THE sale of a stake in Telecom Eireann comes against the background of unprecendented change in the international telecommunications industry. The forging of new alliances, change in the US regulatory regime, new rules opening up the EU market and the privatisation or part privatisation of telecommunications companies across Europe is ushering in a new era. Meanwhile technology is transforming the operation of the industry and opening up a host of new opportunities.
In Europe, deregulation is sweeping the industry and most markets will be open to full competition by the start of next year. Ireland is one of a small number of states granted a derogation from full competition in basic voice telephony. But this expires in 2000 and already there is competition for many business services and a second mobile phone service is due to launch shortly.
Competition and the increasing demand for international telecommunications services has led to a myriad of new alliances being formed in recent years. Last year British Telecom linked up with US company MCI. Unisource - the EU consortium which numbers KPN and Teila amongst its members - is linking up to US giant AT&T and the German and French companies are linked to US company Sprint.
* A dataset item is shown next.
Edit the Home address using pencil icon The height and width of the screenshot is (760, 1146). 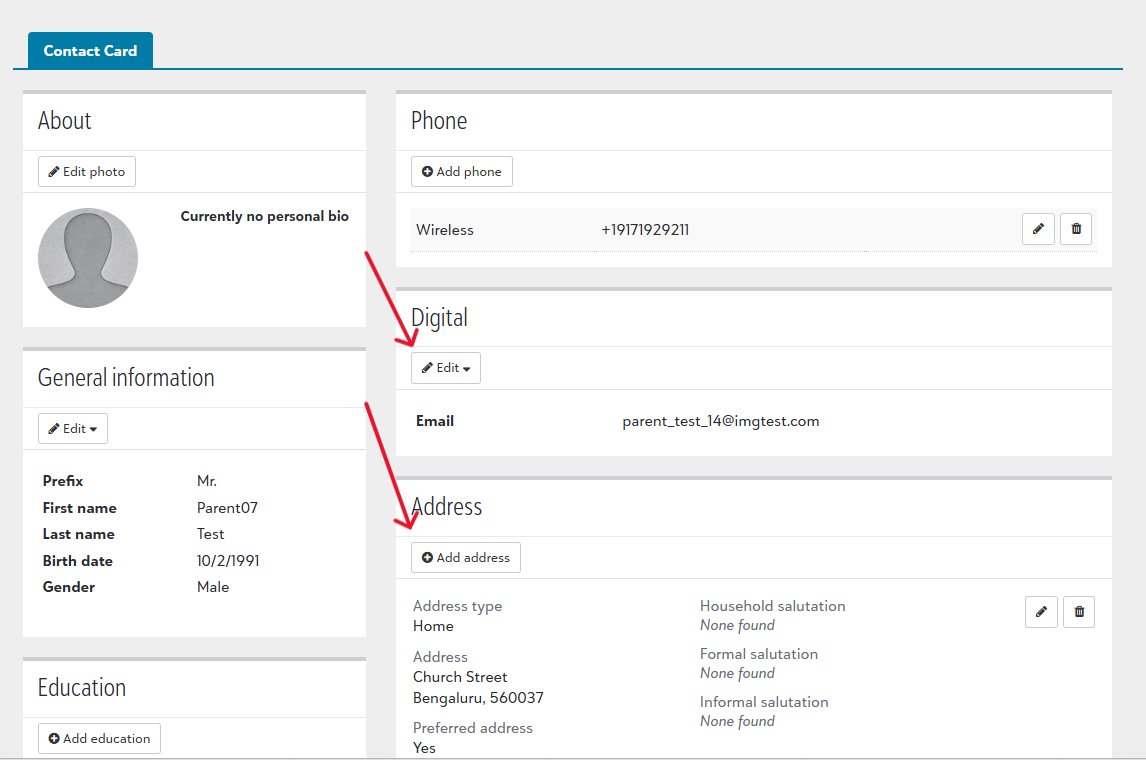point(1041,611)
Industry observers believe that the industry - worth an estimated $500 billion a year - will soon be dominated by a few major operators with the clout and international reach.
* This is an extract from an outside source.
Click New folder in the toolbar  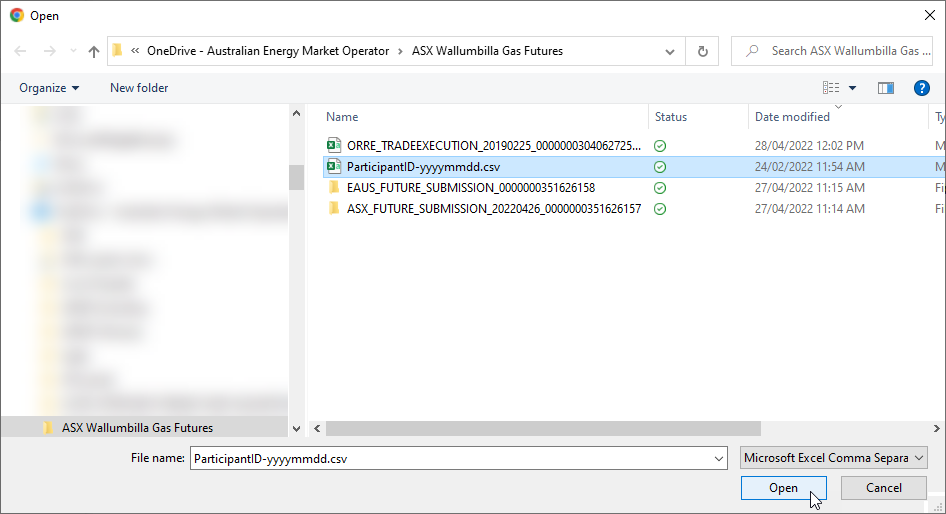139,88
The two biggest international players are AT&T and the British Telecom/MCI alliance - known as Concert. But changes are also sweeping local markets as an industry which used to be dominated by domestic monopolies is opened up. The US still retains a limit on foreign holdings of its operators, but this may change and in the meantime deregulation has allowed local companies to become tough new competitors for long distance services with the giants. In response to such competition the major US players have also been changing, as shown by AT&T's decision to split into three separate divisions last year to allow a new focus, on telecommunications.
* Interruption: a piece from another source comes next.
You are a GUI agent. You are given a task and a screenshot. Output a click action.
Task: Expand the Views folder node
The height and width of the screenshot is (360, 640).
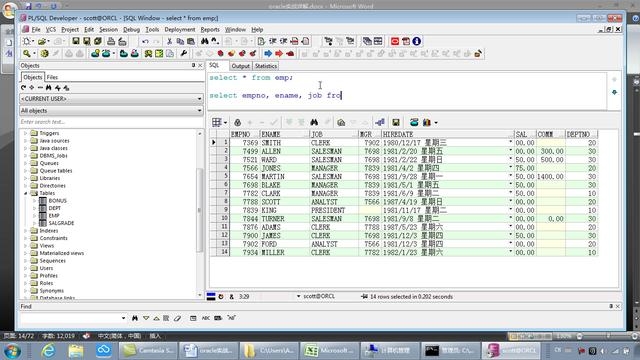pos(26,246)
In Europe the industry is also changing as governments and telecommunications companies equip for a new era of competition. At the moment the focus is on Italy, where the government is preparing to sell off the state telecoms holding company, STET in what has been dubbed the "the mother of all privatisations". This has caused fierce political controversy in Italy, culminating last week in a government decision to fire STET's senior management. Having faced severe criticism from Brussels for not completing the sell off last year and blocking the start up of a second mobile operator, the Italian government now appears committed to pressing ahead with the sell off. STET is the last of the major international telecoms companies not to be part of a major alliance.
Meanwhile the stockmarket flotation of France Telecom is due to take place in May and will raise more than £2.5 billion as the state sells off a 20 per cent stake. The government hopes to attract large numbers of private investors to subscribe to the sale, but has said that it intends to hold on to a majority stake in the firm. This is in contrast to what happened in Germany, where the government sold off Deutsche Telekom.
Across Europe, governments are facing the same issues in handling the telecoms sector. When to introduce competition? How to regulate a liberalised market? And how to best manage the transformation of former state owned monopolies?